--- START OF ENTRIES SHOWN ---
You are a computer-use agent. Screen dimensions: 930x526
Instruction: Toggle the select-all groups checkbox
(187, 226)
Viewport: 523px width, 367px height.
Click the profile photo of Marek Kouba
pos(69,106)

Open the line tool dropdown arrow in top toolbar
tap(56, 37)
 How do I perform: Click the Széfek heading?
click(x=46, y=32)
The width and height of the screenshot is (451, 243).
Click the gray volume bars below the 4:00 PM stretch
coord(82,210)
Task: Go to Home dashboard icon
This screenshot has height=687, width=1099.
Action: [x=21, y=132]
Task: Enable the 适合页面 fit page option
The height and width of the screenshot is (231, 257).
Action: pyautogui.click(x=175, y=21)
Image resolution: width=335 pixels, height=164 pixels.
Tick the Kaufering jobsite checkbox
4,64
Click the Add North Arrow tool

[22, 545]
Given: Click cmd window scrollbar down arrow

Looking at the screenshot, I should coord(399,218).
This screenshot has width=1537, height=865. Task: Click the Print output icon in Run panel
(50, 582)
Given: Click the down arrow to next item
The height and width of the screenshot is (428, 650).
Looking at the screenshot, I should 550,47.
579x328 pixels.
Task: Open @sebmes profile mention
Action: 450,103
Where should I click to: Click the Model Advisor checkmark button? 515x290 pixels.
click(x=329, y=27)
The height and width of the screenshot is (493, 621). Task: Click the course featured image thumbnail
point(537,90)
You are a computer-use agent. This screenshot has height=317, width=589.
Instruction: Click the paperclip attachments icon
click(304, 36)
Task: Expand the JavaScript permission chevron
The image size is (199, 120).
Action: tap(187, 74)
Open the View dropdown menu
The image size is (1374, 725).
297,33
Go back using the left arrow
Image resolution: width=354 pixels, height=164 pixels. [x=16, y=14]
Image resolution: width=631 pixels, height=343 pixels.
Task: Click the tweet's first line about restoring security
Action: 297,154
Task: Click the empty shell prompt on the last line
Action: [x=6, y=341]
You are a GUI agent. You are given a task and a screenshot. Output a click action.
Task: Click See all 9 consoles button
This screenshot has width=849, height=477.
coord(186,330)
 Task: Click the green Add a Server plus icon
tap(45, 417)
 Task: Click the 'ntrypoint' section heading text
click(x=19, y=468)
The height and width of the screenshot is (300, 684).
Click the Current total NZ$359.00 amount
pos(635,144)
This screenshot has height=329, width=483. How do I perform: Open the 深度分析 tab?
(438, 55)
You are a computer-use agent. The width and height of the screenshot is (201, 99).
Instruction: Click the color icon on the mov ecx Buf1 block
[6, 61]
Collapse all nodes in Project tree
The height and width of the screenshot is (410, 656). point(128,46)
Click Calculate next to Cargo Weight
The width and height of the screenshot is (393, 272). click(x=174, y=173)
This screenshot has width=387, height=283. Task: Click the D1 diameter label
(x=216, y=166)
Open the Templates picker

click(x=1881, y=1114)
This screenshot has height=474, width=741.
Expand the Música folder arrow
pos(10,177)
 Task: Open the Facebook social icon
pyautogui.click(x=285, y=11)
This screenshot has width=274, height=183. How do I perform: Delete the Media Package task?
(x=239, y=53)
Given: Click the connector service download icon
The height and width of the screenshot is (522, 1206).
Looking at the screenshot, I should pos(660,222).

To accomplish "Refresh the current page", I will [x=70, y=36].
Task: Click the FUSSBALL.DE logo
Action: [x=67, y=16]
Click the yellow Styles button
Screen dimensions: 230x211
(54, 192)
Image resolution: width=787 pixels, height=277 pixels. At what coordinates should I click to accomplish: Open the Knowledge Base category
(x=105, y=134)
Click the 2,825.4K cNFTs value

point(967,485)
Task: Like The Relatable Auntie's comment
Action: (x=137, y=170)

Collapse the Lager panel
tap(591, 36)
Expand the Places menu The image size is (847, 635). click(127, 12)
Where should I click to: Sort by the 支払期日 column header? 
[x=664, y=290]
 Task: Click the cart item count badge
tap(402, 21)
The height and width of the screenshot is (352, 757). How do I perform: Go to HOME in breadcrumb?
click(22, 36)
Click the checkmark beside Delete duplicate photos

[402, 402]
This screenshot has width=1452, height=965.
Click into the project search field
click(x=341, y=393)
--- END OF ENTRIES SHOWN ---
Gather every line of the items above that contains the word "Expand", matching its case exactly, and copy each one out.

*WRITTEN ANSWER*:
Task: Expand the JavaScript permission chevron
Expand the Música folder arrow
Expand the Places menu The image size is (847, 635). click(127, 12)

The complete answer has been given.